• [THE PROBLEM]:
Please rewrite the data below, changing every "Viewport" to "Display" and keeping everything else the same.

(Entries taken from a collection)
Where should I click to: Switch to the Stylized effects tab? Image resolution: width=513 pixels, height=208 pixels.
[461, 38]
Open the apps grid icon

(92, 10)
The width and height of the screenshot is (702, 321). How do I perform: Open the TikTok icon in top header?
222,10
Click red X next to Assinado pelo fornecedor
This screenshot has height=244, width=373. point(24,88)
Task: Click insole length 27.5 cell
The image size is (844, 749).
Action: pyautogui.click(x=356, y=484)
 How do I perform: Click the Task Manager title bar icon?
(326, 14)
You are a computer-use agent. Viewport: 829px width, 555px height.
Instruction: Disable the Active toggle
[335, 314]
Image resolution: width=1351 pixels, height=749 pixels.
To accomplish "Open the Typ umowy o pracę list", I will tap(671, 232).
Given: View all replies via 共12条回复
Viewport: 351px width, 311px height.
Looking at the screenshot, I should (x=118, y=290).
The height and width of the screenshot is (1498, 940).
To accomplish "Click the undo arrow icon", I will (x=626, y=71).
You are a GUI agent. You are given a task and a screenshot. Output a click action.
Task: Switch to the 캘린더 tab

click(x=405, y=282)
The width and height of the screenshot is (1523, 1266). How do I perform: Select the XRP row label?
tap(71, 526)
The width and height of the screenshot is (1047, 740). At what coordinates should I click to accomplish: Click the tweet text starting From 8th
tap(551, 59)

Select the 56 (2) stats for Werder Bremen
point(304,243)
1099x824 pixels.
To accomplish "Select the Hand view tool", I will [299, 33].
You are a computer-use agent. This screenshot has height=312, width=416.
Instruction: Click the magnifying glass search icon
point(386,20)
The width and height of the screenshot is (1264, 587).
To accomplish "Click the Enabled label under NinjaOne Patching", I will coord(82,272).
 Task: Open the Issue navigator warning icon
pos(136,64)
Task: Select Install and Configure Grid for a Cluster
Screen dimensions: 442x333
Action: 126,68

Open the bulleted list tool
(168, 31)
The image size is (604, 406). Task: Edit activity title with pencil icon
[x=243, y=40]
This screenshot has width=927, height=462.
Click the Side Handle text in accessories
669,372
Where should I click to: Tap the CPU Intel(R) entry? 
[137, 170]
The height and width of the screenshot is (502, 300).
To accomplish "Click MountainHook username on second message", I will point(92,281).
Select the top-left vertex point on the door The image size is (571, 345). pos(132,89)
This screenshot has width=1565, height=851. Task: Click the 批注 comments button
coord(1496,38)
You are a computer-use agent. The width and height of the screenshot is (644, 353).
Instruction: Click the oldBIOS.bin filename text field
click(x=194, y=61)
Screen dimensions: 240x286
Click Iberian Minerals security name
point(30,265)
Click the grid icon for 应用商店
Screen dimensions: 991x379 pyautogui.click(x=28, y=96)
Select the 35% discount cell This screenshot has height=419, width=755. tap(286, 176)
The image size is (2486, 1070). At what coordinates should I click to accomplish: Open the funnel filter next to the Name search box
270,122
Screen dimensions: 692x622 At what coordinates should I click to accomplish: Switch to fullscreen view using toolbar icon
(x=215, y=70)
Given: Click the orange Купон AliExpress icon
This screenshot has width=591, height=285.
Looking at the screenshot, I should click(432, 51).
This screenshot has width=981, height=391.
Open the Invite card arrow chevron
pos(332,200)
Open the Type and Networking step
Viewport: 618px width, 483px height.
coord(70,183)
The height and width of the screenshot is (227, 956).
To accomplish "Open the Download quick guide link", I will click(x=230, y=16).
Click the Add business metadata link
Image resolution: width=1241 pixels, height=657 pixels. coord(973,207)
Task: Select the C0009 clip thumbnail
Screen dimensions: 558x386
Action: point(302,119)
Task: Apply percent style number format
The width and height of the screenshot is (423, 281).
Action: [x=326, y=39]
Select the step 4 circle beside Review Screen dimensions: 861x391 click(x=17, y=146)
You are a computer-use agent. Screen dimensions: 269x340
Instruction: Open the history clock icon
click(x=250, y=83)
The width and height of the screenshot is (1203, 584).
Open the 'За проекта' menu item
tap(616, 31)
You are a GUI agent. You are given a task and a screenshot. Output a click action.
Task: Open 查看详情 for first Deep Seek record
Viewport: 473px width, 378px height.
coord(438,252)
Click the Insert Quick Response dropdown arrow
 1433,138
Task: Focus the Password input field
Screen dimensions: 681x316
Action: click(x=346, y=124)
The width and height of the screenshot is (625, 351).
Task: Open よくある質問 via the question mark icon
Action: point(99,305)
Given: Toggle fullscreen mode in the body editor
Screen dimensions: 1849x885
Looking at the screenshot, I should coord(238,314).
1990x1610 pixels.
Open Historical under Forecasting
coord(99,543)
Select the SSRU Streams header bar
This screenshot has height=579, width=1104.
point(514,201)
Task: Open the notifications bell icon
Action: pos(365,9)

• [EXERCISE ANSWER]:
Where should I click to: Switch to the Stylized effects tab? Image resolution: width=513 pixels, height=208 pixels.
[461, 38]
Open the apps grid icon

(92, 10)
The width and height of the screenshot is (702, 321). How do I perform: Open the TikTok icon in top header?
222,10
Click red X next to Assinado pelo fornecedor
This screenshot has height=244, width=373. point(24,88)
Task: Click insole length 27.5 cell
The image size is (844, 749).
Action: pyautogui.click(x=356, y=484)
 How do I perform: Click the Task Manager title bar icon?
(326, 14)
You are a computer-use agent. Display: 829px width, 555px height.
Instruction: Disable the Active toggle
[335, 314]
Image resolution: width=1351 pixels, height=749 pixels.
To accomplish "Open the Typ umowy o pracę list", I will tap(671, 232).
Given: View all replies via 共12条回复
Display: 351px width, 311px height.
Looking at the screenshot, I should (x=118, y=290).
The height and width of the screenshot is (1498, 940).
To accomplish "Click the undo arrow icon", I will (x=626, y=71).
You are a GUI agent. You are given a task and a screenshot. Output a click action.
Task: Switch to the 캘린더 tab

click(x=405, y=282)
The width and height of the screenshot is (1523, 1266). How do I perform: Select the XRP row label?
tap(71, 526)
The width and height of the screenshot is (1047, 740). At what coordinates should I click to accomplish: Click the tweet text starting From 8th
tap(551, 59)

Select the 56 (2) stats for Werder Bremen
point(304,243)
1099x824 pixels.
To accomplish "Select the Hand view tool", I will [299, 33].
You are a computer-use agent. This screenshot has height=312, width=416.
Instruction: Click the magnifying glass search icon
point(386,20)
The width and height of the screenshot is (1264, 587).
To accomplish "Click the Enabled label under NinjaOne Patching", I will coord(82,272).
 Task: Open the Issue navigator warning icon
pos(136,64)
Task: Select Install and Configure Grid for a Cluster
Screen dimensions: 442x333
Action: 126,68

Open the bulleted list tool
(168, 31)
The image size is (604, 406). Task: Edit activity title with pencil icon
[x=243, y=40]
This screenshot has width=927, height=462.
Click the Side Handle text in accessories
669,372
Where should I click to: Tap the CPU Intel(R) entry? 
[137, 170]
The height and width of the screenshot is (502, 300).
To accomplish "Click MountainHook username on second message", I will point(92,281).
Select the top-left vertex point on the door The image size is (571, 345). pos(132,89)
This screenshot has width=1565, height=851. Task: Click the 批注 comments button
coord(1496,38)
You are a computer-use agent. The width and height of the screenshot is (644, 353).
Instruction: Click the oldBIOS.bin filename text field
click(x=194, y=61)
Screen dimensions: 240x286
Click Iberian Minerals security name
point(30,265)
Click the grid icon for 应用商店
Screen dimensions: 991x379 pyautogui.click(x=28, y=96)
Select the 35% discount cell This screenshot has height=419, width=755. tap(286, 176)
The image size is (2486, 1070). At what coordinates should I click to accomplish: Open the funnel filter next to the Name search box
270,122
Screen dimensions: 692x622 At what coordinates should I click to accomplish: Switch to fullscreen view using toolbar icon
(x=215, y=70)
Given: Click the orange Купон AliExpress icon
This screenshot has width=591, height=285.
Looking at the screenshot, I should click(432, 51).
This screenshot has width=981, height=391.
Open the Invite card arrow chevron
pos(332,200)
Open the Type and Networking step
Display: 618px width, 483px height.
coord(70,183)
The height and width of the screenshot is (227, 956).
To accomplish "Open the Download quick guide link", I will click(x=230, y=16).
Click the Add business metadata link
Image resolution: width=1241 pixels, height=657 pixels. coord(973,207)
Task: Select the C0009 clip thumbnail
Screen dimensions: 558x386
Action: point(302,119)
Task: Apply percent style number format
The width and height of the screenshot is (423, 281).
Action: [x=326, y=39]
Select the step 4 circle beside Review Screen dimensions: 861x391 click(x=17, y=146)
You are a computer-use agent. Screen dimensions: 269x340
Instruction: Open the history clock icon
click(x=250, y=83)
The width and height of the screenshot is (1203, 584).
Open the 'За проекта' menu item
tap(616, 31)
You are a GUI agent. You are given a task and a screenshot. Output a click action.
Task: Open 查看详情 for first Deep Seek record
Display: 473px width, 378px height.
coord(438,252)
Click the Insert Quick Response dropdown arrow
 1433,138
Task: Focus the Password input field
Screen dimensions: 681x316
Action: click(x=346, y=124)
The width and height of the screenshot is (625, 351).
Task: Open よくある質問 via the question mark icon
Action: point(99,305)
Given: Toggle fullscreen mode in the body editor
Screen dimensions: 1849x885
Looking at the screenshot, I should coord(238,314).
1990x1610 pixels.
Open Historical under Forecasting
coord(99,543)
Select the SSRU Streams header bar
This screenshot has height=579, width=1104.
point(514,201)
Task: Open the notifications bell icon
Action: pos(365,9)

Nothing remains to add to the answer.